Two Types of Generals
Self-promoters get the glory while performers get it done.
The Petraeus saga should remind us that there are two kinds of generals and admirals: self-promoters and performers. Unfortunately, self-promoters not only tend to get ahead more quickly but get more attention from journalists and historians, regardless of whether they deserve it. Meanwhile, those who perform or simply get the job done without burnishing their image tend to get lost in the shuffle.
Everyone remembers General MacArthur’s exploits in the Korean War from the Inchon landing to his firing by President Truman for publicly advocating a war with China, but how many know that the real hero in that war and the person who prevented the U.S. from losing the war was General Matthew Ridgway? It was he who tried unsuccessfully to get his fellow generals to stop MacArthur’s ill-conceived dash to the Yalu and then took over the war, first as the Commander of the 8th Army and then as the Commander of all United Nations Forces in Korea after MacArthur’s firing. When Ridgway assumed command, the Chinese had nearly driven us out of Korea. But it was Ridgeway, with his calm and steady leadership, who enabled us to get a truce that restored the status quo ante and allowed South Korea the opportunity to become the economic powerhouse that it is today. As Army chief of staff, he also persuaded President Eisenhower, over the objection of his fellow chiefs, not to send U.S. ground troops into Vietnam in 1954 to save the French at Dien Bien Phu.
Similarly, everyone remembers General Westmoreland and his strategy of attrition, the five o’clock follies, his appearance on the cover of Time magazine, and his address to a joint session of the Congress during his years as commander in Vietnam. But how many remember that it was his successor, General Creighton Abrams, who despite the rapid withdrawal of US forces stabilized the situation enough to allow us to conclude a peace treaty with the North Vietnamese in 1973? While it was not exactly peace with honor, as President Nixon had asserted, it did give South Vietnam the opportunity to control its own destiny.
Similarly, when it comes to the war in Iraq, Petraeus is given credit for preventing a U.S. defeat in that conflict. And that is no accident. Not only did he cultivate the media and conservative think tanks, but he ingratiated himself with the Bush administration and the neocons by writing an op-ed in the Washington Post right before the 2004 election. In it, Petraeus claimed that the war was going well that the Iraqi security forces, which he was in charge of training, would be capable of standing up so we could stand down, which was the Bush/Cheney/Rumsfeld strategy until 2006.

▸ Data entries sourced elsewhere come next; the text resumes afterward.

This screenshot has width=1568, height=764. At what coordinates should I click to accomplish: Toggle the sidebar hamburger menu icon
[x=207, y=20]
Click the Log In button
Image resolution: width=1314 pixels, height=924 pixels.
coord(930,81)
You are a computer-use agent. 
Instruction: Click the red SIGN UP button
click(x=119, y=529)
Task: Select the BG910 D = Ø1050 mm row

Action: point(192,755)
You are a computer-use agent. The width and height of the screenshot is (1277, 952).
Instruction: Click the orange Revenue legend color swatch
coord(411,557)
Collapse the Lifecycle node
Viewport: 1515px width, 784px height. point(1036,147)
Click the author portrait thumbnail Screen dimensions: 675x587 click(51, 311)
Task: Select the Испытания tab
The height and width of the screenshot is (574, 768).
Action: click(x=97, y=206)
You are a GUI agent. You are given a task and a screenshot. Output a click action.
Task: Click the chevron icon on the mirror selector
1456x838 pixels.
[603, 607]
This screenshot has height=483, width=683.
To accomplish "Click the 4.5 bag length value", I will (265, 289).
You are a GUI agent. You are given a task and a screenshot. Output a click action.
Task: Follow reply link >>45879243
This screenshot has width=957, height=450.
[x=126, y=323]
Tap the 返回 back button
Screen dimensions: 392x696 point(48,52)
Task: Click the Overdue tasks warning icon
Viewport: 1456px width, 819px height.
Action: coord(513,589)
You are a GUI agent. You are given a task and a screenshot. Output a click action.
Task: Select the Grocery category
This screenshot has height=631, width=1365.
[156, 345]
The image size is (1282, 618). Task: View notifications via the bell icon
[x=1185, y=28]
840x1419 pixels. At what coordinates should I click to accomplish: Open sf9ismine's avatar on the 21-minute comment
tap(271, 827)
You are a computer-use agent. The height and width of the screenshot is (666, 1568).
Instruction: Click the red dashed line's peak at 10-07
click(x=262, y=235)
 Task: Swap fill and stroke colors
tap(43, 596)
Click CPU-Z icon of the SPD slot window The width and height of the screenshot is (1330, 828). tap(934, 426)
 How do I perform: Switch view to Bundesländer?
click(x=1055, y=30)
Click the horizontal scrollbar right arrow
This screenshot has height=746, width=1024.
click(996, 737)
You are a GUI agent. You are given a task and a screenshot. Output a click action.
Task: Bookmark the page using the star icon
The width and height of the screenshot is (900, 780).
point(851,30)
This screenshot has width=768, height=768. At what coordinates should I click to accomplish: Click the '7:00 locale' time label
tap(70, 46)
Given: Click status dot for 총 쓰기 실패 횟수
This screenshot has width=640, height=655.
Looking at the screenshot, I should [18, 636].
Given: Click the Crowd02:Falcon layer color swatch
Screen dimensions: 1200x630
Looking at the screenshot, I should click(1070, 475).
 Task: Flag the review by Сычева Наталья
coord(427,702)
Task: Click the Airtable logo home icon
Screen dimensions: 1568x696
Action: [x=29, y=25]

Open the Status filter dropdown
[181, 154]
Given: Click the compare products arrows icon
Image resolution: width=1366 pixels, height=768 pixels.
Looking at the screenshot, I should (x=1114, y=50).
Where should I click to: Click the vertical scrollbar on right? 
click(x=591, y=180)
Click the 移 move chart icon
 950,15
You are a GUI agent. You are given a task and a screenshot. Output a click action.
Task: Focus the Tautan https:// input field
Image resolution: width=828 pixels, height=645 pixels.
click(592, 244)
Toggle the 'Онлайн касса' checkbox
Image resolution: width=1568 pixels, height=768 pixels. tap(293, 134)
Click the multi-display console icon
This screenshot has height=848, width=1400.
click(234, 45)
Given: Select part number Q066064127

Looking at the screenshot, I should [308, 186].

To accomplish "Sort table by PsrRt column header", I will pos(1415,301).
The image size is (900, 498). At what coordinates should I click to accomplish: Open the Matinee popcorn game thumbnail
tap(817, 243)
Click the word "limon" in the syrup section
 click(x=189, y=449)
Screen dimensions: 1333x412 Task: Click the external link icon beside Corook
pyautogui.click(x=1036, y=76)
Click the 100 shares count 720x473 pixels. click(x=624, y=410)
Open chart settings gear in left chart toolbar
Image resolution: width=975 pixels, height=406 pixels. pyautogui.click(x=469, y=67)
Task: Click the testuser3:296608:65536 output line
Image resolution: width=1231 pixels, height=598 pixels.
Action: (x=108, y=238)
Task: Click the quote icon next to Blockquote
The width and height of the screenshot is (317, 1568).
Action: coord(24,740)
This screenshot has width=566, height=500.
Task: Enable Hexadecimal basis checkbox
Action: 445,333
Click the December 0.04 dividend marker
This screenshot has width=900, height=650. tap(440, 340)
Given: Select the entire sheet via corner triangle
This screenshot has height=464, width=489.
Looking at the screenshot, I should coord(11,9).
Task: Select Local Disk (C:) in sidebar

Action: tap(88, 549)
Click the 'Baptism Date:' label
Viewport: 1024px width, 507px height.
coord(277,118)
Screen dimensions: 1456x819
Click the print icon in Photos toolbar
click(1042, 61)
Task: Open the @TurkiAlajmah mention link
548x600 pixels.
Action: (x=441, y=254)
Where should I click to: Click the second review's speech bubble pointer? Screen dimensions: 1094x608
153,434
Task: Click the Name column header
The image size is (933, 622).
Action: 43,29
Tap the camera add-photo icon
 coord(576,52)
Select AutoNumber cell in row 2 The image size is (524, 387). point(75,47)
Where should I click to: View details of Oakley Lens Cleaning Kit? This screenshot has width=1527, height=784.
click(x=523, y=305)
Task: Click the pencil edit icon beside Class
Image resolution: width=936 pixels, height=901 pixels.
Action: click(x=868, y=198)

But the person who should receive the lion’s share of credit for stabilizing the situation in Iraq is General Raymond Odierno, the current Army Chief of Staff. Odierno served more than four years in Iraq: one year as a division commander, 14 months as a corps commander, and two years as the force commander (one of only 12 generals in Army history to command at the division, corps and Army levels—a list which does not include Petraeus).
Moreover, Odierno took over as the day-to-day commander of all coalition forces in Iraq two months before Petraeus arrived. Even before the extra 30,000 troops arrived, General Odierno began conducting large scale offensive military operations while simultaneously protecting the population and reconnecting with former insurgents (the sons of Iraq). Finally, after Petraeus stepped down as Commander of the Multinational Force in September 2008, it was Odierno who replaced him and managed the transition from the military to Iraq civilians over the next two years as well as helping the Iraqis successfully form a government after a contested election.
As in South Korea and South Vietnam, the future of Iraq is now in the hands of the Iraqis. But to the extent that our military leaders gave them that opportunity, let’s make sure that we remember the contributions of performers such as General Odierno, as we did Ridgway and Abrams.
Lawrence J. Korb, a senior fellow at the Center for American Progress, served as an assistant secretary of defense in the Reagan administration.